For reasons best known to von Braun, who held the rank of colonel in the dreaded Nazi SS, the prisoners were ordered to turn their backs whenever he came into view. Those caught stealing glances at him were hung. One survivor recalled that von Braun, after inspecting a rocket component, charged, "That is clear sabotage." His unquestioned judgment resulted in eleven men being hanged on the spot. Says Gehrels, "von Braun was directly involved in hangings."

Hangings were commonplace, and Dora inmates remember von Braun arriving in the morning with an unidentified woman, having to step between bodies of dead prisoners and under others still hanging from a crane. These were not ordinary hangings, Gehrels says, "not hanging that breaks the neck of the prisoner, but they were slowly choked to death with a kind of baling wire around their neck."
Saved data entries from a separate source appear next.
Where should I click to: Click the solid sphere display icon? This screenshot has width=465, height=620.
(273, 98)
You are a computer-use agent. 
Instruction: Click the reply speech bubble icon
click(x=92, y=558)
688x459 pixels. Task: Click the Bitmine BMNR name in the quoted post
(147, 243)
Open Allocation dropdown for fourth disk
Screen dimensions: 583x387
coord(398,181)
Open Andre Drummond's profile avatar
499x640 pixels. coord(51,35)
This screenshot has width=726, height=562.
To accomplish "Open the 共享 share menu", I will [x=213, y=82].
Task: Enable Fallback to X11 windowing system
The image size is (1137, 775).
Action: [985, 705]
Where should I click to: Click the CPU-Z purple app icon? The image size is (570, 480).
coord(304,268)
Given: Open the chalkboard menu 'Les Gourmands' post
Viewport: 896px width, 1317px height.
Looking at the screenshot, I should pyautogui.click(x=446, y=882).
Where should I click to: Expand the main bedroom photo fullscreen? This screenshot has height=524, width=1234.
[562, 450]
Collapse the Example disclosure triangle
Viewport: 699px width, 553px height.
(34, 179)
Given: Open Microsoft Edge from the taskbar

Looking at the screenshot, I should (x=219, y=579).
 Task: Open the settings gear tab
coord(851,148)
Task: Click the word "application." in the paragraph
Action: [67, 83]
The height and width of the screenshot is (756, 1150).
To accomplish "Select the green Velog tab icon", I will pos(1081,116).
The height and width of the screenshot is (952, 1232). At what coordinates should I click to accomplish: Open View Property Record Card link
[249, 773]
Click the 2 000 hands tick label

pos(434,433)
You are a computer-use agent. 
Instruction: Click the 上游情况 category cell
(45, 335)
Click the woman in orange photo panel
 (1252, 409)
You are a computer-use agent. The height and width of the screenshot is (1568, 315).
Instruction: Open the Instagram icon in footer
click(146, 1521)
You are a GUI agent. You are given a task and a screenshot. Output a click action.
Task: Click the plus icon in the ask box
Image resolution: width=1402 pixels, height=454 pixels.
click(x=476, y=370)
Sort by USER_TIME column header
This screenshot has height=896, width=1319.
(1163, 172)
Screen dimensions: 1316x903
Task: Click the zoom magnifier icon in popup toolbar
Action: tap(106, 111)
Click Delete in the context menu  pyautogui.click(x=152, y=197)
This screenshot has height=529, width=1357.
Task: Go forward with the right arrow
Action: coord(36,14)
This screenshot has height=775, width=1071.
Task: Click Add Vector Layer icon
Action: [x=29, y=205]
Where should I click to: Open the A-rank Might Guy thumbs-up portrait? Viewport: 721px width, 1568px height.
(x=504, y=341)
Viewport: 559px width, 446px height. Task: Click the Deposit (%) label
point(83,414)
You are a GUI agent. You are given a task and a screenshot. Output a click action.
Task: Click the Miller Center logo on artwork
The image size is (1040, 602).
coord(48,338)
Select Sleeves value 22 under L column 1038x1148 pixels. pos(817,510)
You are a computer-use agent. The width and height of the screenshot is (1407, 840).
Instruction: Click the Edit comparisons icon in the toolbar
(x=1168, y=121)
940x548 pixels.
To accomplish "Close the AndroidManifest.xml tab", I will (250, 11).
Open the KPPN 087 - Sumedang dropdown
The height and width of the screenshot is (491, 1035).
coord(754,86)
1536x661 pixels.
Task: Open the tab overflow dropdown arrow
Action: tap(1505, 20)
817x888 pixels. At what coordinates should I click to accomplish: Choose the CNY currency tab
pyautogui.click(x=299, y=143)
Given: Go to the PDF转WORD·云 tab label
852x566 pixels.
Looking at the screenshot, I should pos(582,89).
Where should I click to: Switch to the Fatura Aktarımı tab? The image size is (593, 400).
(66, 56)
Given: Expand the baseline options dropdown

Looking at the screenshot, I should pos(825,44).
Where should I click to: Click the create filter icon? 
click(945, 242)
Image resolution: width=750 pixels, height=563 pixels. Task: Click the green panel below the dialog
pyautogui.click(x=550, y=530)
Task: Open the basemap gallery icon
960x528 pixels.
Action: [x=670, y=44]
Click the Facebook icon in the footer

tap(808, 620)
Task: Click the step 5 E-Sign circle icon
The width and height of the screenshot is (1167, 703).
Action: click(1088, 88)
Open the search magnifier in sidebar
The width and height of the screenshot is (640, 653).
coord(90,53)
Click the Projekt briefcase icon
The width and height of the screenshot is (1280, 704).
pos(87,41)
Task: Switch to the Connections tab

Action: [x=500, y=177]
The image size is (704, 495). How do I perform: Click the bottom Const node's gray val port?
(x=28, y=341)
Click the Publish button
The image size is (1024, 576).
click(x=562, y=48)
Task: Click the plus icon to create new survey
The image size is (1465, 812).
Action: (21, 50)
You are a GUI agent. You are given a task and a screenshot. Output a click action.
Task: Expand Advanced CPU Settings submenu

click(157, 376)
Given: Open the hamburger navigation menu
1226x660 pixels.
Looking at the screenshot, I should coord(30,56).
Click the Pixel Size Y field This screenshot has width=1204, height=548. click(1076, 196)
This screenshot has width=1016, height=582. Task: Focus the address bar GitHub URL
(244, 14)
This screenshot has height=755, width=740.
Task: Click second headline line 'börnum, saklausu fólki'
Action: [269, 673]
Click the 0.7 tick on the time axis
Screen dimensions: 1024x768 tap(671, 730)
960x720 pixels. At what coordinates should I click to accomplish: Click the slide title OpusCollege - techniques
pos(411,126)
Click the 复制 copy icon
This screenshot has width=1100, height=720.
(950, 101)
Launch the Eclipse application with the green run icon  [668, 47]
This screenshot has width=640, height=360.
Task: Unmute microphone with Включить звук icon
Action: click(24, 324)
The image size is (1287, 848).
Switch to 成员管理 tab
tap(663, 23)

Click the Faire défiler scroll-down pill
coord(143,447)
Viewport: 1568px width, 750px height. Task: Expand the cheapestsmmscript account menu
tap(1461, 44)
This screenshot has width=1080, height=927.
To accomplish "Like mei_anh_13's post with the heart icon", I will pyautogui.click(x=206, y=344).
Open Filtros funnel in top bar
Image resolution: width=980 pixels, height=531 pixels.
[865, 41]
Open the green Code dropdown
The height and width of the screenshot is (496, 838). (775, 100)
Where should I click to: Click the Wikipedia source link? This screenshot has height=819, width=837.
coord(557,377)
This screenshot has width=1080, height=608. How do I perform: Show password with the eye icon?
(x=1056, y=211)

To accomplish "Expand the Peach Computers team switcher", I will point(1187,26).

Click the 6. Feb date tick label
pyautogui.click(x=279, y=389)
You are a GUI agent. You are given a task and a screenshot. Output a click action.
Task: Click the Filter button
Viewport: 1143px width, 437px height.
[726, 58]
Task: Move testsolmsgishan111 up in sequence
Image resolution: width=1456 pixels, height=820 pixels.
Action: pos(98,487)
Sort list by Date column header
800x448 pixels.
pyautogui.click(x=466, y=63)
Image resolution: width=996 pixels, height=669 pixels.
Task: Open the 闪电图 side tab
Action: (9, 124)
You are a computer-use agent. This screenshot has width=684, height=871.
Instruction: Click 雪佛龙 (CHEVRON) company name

The above pieces are well researched and paint a bleak picture of Von Braun. Why couldn't NASA have taken the high road and focused on its own rocket scientists? Werner Von Braun should have been put in prison and sentenced to death as a war criminal, not made a director of NASA.
« Last Edit: June 10, 2015, 06:30:42 AM by Tom Bishop »

Re: NASA ows us an apology for Werner Von Braun
« Reply #1 on: June 06, 2015, 03:12:56 PM »
Are you just leading this campaign here, or do you have a link for a petition or something?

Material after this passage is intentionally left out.